Here's hoping missile defence gets better and cheaper fast.


Relevant philosophy paper: "The Vulnerable World Hypothesis" by Nick Bostrom [0].

In that paper, Bostrom floats the idea that it might be in humanity's best interest to have a strong global government with mass surveillance to prevent technological catastrophes. It's more of a thought experiment than a "we should definitely do this" kind of argument, but it's worth taking the idea seriously and thinking hard about what alternatives we have for maintaining global stability.

[0] https://nickbostrom.com/papers/vulnerable.pdf


Cheap hypersonics don't threaten global stability, they threaten global hegemony. Which is really what I suspect irks most people afraid of them.

We've seen a shift towards cheap offensive capacity that gives middle powers or even smaller actors the capacity to hit hegemons where it hurts, very visible in Ukraine and the Middle East now. This leads to instability only temporarily until you end up in a new equilibrium where smaller players will have significantly more say and capacity to retaliate, effectively a MAD strategy on a budget for everyone.


History would seem to show that hegemony is stability? Pax Romana etc

Nothing about that time period was stable for Rome's neighbours and targets.

Nothing about it was stable for the Romans either, with 10 major civil wars, and ~100 'minor' ones.


GP's point was broader than that, it was about technological progress and the possibility of terrorist groups or mentally ill individuals getting their hands on weapons that can easily kill millions of people. That's also what the paper I linked is about.

Consider a future where individuals can relatively easily engineer a pathogen or manufacture a nuclear weapon. It's not hard to imagine how that would threaten global stability.

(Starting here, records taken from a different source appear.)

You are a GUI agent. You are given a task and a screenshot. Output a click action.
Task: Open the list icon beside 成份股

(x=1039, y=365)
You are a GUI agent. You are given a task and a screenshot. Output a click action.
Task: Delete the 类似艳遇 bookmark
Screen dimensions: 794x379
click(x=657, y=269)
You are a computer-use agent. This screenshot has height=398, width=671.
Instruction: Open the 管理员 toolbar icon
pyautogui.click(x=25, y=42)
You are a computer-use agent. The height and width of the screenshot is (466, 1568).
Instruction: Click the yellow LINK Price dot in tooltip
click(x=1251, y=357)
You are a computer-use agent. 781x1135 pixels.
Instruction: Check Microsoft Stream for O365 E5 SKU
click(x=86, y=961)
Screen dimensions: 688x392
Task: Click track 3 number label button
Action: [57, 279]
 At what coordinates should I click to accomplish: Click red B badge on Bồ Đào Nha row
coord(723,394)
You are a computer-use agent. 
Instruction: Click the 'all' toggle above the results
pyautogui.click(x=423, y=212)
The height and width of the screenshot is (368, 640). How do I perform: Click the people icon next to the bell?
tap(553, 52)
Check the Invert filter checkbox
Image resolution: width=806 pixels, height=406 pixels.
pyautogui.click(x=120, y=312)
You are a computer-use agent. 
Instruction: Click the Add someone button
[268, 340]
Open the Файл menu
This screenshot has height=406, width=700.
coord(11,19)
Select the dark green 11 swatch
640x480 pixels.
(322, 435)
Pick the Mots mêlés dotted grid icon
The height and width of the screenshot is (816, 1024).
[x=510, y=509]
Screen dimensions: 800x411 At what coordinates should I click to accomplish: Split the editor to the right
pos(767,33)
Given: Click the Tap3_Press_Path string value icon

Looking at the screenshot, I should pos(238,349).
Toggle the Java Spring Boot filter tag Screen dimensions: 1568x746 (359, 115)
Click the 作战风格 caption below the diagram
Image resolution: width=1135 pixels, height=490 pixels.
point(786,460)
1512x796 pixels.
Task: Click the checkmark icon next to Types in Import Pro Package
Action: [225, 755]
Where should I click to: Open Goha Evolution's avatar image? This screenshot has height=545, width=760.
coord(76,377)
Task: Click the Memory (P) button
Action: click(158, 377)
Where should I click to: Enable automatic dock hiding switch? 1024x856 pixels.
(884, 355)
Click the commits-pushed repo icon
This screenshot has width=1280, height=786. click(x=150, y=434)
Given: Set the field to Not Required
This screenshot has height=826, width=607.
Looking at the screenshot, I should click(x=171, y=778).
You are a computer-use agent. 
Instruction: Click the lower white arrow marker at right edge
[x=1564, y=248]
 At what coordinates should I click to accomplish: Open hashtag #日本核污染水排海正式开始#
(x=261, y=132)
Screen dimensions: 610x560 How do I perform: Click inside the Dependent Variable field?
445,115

The US won the cold war because the expensive defense programs were subsidized by the consumer market. The USSR lost because it wasn't. They cloned a lot of western ICs but never cost effectively because they only ended up in military products.

Yeah after seeing what tiny DIY "racing quadcopters" can do I am really amazed that we haven't seen a swarm of them used for a non-state-actor ("terrorist" or otherwise) attack.

These things are way faster and more maneuverable than in the slaughterbots video. Those were like birds. These are like hummingbirds on meth.

They are totally noncommercial hobbyist/DIY products -- there's no firmware lockdown or geofencing like on the commercial products. You can fab the PCBs yourself.

Firmware controls on drones were always a silly strategy anyways.